Rights of the Data Subject

Introduction

Under the General Data Protection Regulation (GDPR) and the proposed Data Protection Bill, data subjects have certain rights in relation to how their own information is processed. Some of these rights existed previously, such as the right to rectification, some existed but have been amended, such as the right to subject access, and some are new rights bestowed upon individual’s, such as the right to data portability. This document will explain how the University abides by these rights and how a data subject invokes them, where appropriate.

In most instances, a request to invoke the majority of the rights under GDPR will be made to Lancaster University’s Information Governance Manager, who is also the nominated Data Protection Officer for the University.

Role of the Data Protection Officer

GDPR mandates that organisations must appoint a Data Protection Officer (DPO) if:

  • they are a public authority;
  • they carry out large scale systematic monitoring of individuals; or
  • they carry out large-scale processing of special categories of data or data relating to criminal convictions and offences

As a public authority (as defined under the Freedom of Information Act 2000) Lancaster University has taken a view that it is required to appoint a Data Protection Officer.

The DPO’s minimum tasks are defined in Article 39 of GDPR:

  • to inform and advise the organisation and its employees about their obligations to comply with the GDPR and other data protection laws
  • to monitor compliance with the GDPR and other data protection laws, including managing internal data protection activities, advise on data protection impact assessment; train staff and conduct internal audits
  • to be the first point of contact for supervisory authorities and for individuals whose data is being processed (e.g. staff, students, etc.)

Right to be informed

The right to be informed emphasises the need for transparency over how Lancaster University uses personal and special category data which it collects.
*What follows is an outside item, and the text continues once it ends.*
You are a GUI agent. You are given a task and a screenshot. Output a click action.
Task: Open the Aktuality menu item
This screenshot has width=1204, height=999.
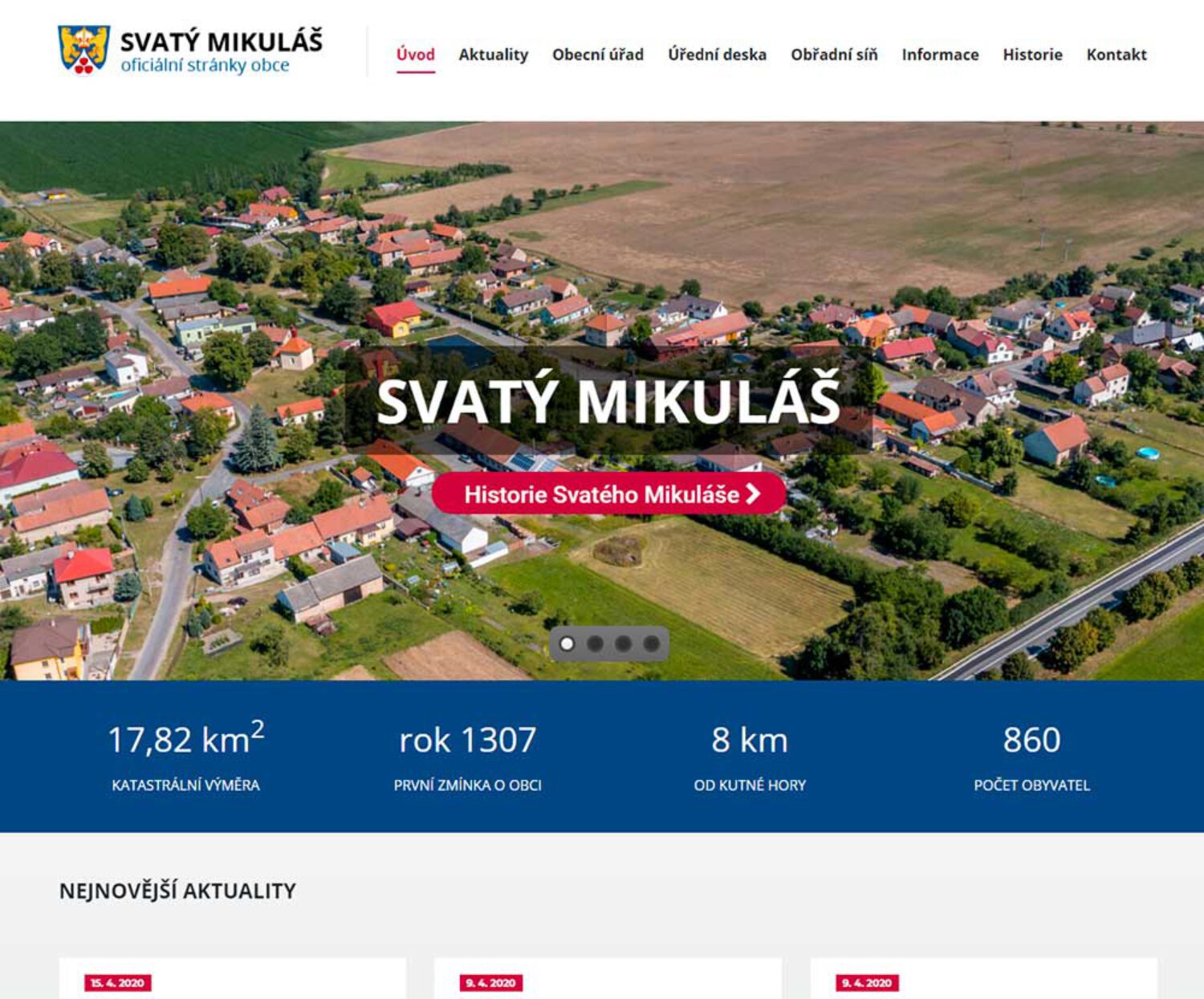[494, 55]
The University is required to inform data subjects of why it collects information, how it will use it, who it will be shared with, how it will be safeguarded and when it will be assessed for deletion. The University is also required to inform individuals of their rights in relation to data which is processed about them.

How does Lancaster University meet this right?

Fair Processing information is available via the University’s suite of Privacy Notices.

Right of access

Individuals have a right to access their personal data and supplementary information. This right allows data subjects to be aware of and verify the lawfulness of the processing. Data subjects are entitled to:

  • confirmation that their data is being processed;
  • access to their personal data;
  • other supplementary information, such as who the data is shared with.

How does Lancaster University meet this right?

Lancaster University has a process in place to ensure that data subjects are able to exercise their legal right of access. Access requests will be complied with within 1 month of receiving confirmation of the identity of the requester (provisions allow this timescale to be extended in certain circumstances) and the right of access is free of charge in the vast majority of cases.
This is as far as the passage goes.